• [Pixel coordinate grounding data]
============================================================

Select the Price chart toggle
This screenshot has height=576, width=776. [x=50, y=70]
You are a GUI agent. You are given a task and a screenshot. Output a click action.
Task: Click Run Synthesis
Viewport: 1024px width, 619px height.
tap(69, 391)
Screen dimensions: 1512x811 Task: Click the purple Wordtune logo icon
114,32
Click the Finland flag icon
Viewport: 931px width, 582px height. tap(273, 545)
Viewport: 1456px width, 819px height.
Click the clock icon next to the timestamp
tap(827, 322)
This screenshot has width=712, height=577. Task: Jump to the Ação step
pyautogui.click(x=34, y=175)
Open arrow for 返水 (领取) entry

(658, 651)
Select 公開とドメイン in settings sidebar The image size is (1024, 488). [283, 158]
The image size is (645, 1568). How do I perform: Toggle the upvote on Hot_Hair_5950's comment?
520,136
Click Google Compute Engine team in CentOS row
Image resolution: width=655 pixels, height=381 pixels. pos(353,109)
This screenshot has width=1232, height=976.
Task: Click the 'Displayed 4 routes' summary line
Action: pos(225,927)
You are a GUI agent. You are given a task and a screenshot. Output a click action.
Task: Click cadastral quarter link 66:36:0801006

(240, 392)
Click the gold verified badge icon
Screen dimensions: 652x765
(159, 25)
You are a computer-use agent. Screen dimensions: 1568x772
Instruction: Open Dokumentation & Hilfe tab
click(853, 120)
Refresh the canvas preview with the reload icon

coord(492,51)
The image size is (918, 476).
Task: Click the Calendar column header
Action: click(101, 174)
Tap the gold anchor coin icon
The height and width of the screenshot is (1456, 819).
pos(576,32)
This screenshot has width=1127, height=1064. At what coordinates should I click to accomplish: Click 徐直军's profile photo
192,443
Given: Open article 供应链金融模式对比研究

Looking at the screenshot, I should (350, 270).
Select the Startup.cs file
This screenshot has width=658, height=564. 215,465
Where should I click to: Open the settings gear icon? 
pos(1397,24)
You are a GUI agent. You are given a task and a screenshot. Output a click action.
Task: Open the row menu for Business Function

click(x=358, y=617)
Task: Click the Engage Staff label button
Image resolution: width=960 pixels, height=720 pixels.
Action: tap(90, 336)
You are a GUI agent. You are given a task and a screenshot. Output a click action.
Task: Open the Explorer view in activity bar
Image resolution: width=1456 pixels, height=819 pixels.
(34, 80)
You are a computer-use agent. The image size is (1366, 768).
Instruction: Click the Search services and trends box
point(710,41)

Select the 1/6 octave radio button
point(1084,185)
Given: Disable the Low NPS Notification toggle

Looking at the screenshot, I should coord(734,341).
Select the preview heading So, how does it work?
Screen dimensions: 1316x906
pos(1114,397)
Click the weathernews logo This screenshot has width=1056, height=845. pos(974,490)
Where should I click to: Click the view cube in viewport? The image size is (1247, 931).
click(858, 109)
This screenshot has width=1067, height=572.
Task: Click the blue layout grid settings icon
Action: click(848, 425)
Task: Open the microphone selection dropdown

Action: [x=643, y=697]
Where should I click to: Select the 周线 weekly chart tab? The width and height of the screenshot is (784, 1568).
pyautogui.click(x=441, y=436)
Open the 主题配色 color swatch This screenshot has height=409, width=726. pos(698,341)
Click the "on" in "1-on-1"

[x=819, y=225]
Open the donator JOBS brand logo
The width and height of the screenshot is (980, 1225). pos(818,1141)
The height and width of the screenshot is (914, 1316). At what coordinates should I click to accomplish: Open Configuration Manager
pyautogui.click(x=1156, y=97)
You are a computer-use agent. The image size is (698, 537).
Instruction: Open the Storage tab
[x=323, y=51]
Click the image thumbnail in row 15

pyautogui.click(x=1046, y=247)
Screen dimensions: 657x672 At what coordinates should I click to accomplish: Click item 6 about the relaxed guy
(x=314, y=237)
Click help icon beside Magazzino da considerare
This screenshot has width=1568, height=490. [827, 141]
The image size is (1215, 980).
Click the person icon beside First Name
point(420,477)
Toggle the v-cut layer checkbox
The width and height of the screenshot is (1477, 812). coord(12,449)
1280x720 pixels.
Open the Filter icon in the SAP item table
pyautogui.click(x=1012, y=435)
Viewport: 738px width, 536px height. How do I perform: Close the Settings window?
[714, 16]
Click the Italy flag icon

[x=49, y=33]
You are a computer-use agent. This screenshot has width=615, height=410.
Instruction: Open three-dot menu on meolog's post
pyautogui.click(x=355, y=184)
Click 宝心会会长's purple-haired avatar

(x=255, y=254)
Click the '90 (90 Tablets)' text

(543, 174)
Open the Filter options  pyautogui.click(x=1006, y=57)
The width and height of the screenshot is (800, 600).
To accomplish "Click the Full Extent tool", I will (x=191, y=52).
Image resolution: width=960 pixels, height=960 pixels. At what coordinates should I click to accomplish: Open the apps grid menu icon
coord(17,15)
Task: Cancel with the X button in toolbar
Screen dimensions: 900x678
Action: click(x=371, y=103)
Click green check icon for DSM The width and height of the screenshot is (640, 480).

============================================================

Taking the entries above, print exactly the lines starting at the line with "Viewport: 738px width, 536px" and ending at the line with "Task: Cancel with the X button in toolbar", both included.

Viewport: 738px width, 536px height. How do I perform: Close the Settings window?
[714, 16]
Click the Italy flag icon

[x=49, y=33]
You are a computer-use agent. This screenshot has width=615, height=410.
Instruction: Open three-dot menu on meolog's post
pyautogui.click(x=355, y=184)
Click 宝心会会长's purple-haired avatar

(x=255, y=254)
Click the '90 (90 Tablets)' text

(543, 174)
Open the Filter options  pyautogui.click(x=1006, y=57)
The width and height of the screenshot is (800, 600).
To accomplish "Click the Full Extent tool", I will (x=191, y=52).
Image resolution: width=960 pixels, height=960 pixels. At what coordinates should I click to accomplish: Open the apps grid menu icon
coord(17,15)
Task: Cancel with the X button in toolbar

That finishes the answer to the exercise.